Bill Becker

Performative Helping

For a long time, I have wondered about individuals and organizations doing things for their particular causes. Did they really do it to help, or was it more driven to make them feel better about themselves?

If you are inherently a bad person but volunteer at a soup kitchen or help collect winter coats for a shelter, should you get credit? Maybe people don’t want credit and, in their hearts, just want to do something nice. Could it also be performative helping? Does it even matter? If people are helping, it’s not a bad thing.

Side note: Performative helping, also known as performative activism, is activism done to increase one’s social capital rather than because of one’s devotion to a cause.

The desire to do good work is often multi-faceted. We are drawn to helping, at least in part, because of their performative value. We want to be known as people who do good things. You could argue that those being helped don’t care about the reason; they are just thankful for the end result, right?

The epitome of performative helping has to be Mr. Beast (aka Jimmy Donaldson). Mr. Beast has one of the most popular YouTube channels in the world and a lot of the content he uploads is good deeds. The New York Times just did a profile on Donaldson through the lens of performative helping. 

In the same way, businesses market services in order to make your life easier, some non-profits specialize in helping individuals and groups “do good” easier. That in itself isn’t necessarily bad, right? I mean, people like to do things with like-minded people.

The reality is that much of service can be an empty gesture when the real fix is systemic. I don’t mean to say that you didn’t make someone’s life better for a moment, just that there has to be a way to reduce suffering in a more long-term way. That’s what I want to do, harness that performative helping into actually ending long-term homelessness! 

It’s a fine line, and the opportunity to offend those who do help in their own way is out there, but implementing real change is just too important.

I donate each month to several organizations that provide free lunches, showers, laundry services, etc., to unhoused people, mainly to keep up with these innovative solutions. 

Speaking of free lunches, here’s a great example of what I am talking about.

A local organizer in Arkansas learned that many graduating seniors had unpaid school lunch debt. In most school systems, unpaid lunches mean you don’t graduate. So he organized a fundraiser and raised enough money to pay off all of the seniors’ lunch debts. It’s a good thing, right?

But you know what would be better? Just provide free school lunches for everyone.

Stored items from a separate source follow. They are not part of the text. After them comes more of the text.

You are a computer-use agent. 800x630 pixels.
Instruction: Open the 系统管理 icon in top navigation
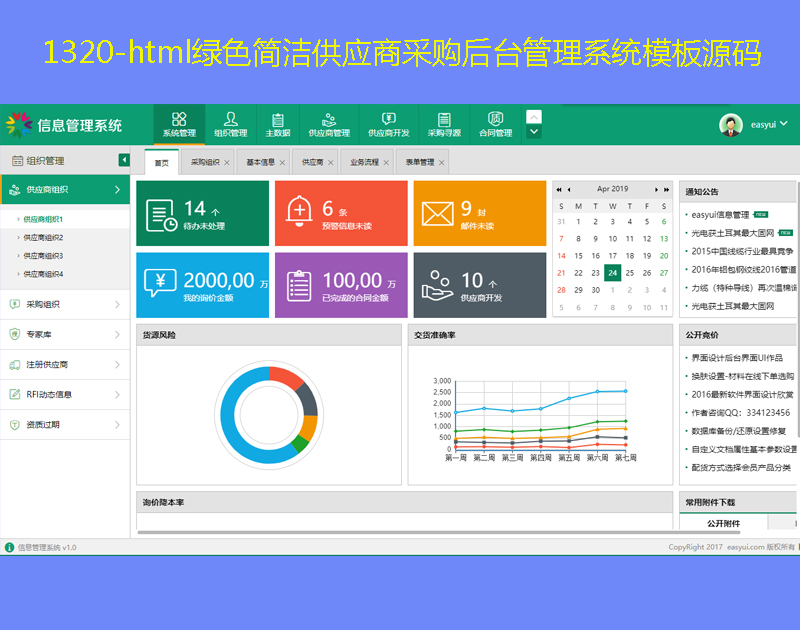click(179, 124)
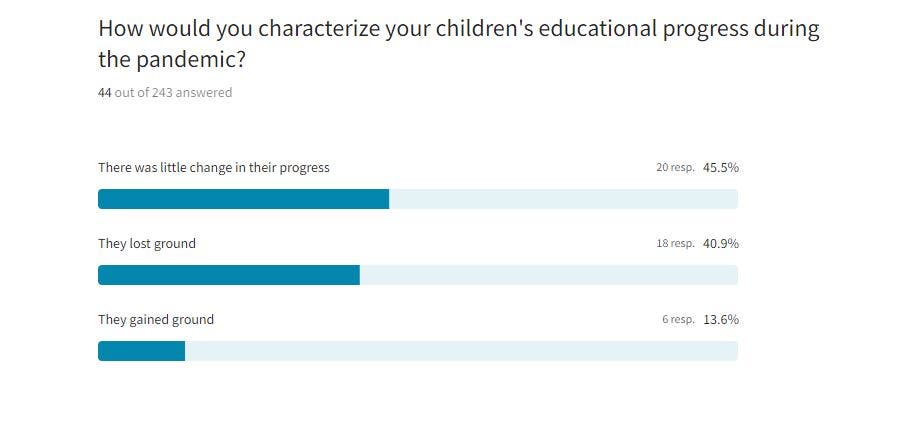
Task: Click the '6 resp.' response count
Action: point(677,320)
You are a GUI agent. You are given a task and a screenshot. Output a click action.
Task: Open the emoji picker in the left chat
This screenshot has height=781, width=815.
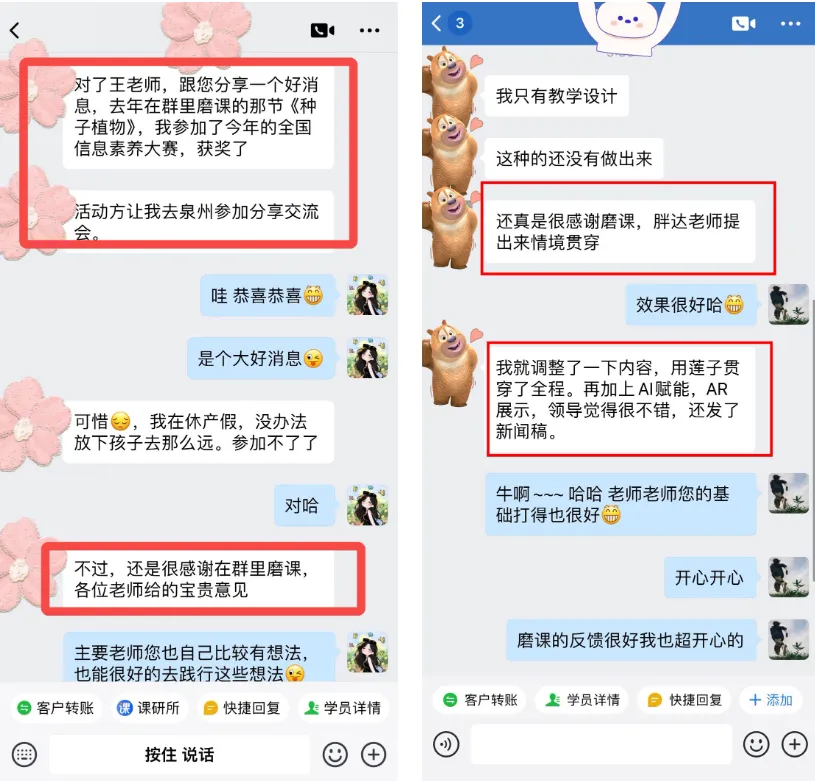click(x=335, y=754)
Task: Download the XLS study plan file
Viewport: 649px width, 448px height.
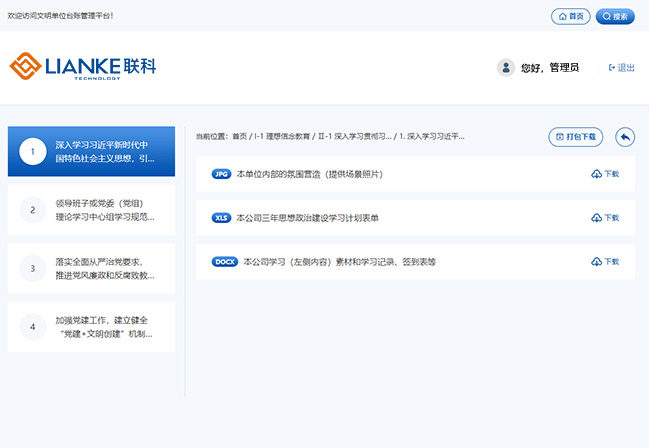Action: point(605,217)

Imagine if every school superintendent in each state met with their state representative, demanded a meeting with the governor and legislature, and demanded funding for free meals for all students. It would be a hard campaign. But I believe it would be a bi-partisan issue. It’s for the kids! It would be the right and most impactful thing to do, far more than the piecemeal aid we accomplish and are often lauded for.

Keep doing the wonderful work you are doing. Provide service and aid. But also take a moment to step back and consider systemic solutions. What if we could crowdsource a real remedy to certain aspects of human suffering? Think of it this way, when (not if) we come up with a remedy to finally end long-term homelessness, the resulting publicity will be massive. It’s not the reason most of us are doing it, but by default, it will be the gold standard of performative helping.